__Source material__

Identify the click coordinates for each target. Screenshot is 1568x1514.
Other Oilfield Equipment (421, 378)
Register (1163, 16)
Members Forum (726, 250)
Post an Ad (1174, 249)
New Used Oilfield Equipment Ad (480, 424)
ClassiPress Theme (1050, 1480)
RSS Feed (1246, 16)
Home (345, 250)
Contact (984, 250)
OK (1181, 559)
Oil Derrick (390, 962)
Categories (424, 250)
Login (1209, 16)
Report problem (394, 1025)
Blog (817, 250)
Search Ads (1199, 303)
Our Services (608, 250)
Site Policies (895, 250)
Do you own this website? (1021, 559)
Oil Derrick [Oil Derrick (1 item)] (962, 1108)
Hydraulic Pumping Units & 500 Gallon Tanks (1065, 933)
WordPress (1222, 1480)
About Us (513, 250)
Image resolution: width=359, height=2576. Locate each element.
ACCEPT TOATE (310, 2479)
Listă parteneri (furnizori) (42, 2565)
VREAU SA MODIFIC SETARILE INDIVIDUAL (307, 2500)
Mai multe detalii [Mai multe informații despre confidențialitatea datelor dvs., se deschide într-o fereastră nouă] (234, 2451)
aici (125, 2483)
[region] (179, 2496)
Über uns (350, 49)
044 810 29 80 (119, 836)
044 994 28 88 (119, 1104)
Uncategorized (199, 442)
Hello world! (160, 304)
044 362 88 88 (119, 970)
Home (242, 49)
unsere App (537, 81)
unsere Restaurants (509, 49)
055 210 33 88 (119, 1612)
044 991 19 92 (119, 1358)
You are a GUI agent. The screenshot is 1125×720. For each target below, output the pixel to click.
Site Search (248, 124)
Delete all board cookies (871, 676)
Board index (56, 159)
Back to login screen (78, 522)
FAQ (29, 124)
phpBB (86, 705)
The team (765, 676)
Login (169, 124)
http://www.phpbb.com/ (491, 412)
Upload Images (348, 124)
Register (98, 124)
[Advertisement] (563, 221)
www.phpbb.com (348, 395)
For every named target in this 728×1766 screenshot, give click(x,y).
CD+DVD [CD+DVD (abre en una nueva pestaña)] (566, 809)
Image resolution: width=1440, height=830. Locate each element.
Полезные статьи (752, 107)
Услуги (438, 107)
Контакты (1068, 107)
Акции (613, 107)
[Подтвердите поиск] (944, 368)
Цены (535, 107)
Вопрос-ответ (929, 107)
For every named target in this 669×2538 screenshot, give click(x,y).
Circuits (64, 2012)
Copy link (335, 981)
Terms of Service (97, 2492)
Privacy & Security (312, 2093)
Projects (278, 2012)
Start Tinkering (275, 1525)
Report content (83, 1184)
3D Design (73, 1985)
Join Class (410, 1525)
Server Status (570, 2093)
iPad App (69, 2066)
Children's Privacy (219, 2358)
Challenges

__Problem to solve__
Rewrite the data from the line holding "[Подтвердите поиск] (944, 368)" through the last line of the data, both inclusive, as a Markdown table with the columns No. and Entry. Number each line in sequence and omit blank lines.

__Answer to this problem__
| No. | Entry |
|---|---|
| 1 | [Подтвердите поиск] (944, 368) |
| 2 | Цены (535, 107) |
| 3 | Вопрос-ответ (929, 107) |
| 4 | For every named target in this 669×2538 screenshot, give click(x,y). |
| 5 | Circuits (64, 2012) |
| 6 | Copy link (335, 981) |
| 7 | Terms of Service (97, 2492) |
| 8 | Privacy & Security (312, 2093) |
| 9 | Projects (278, 2012) |
| 10 | Start Tinkering (275, 1525) |
| 11 | Report content (83, 1184) |
| 12 | 3D Design (73, 1985) |
| 13 | Join Class (410, 1525) |
| 14 | Server Status (570, 2093) |
| 15 | iPad App (69, 2066) |
| 16 | Children's Privacy (219, 2358) |
| 17 | Challenges |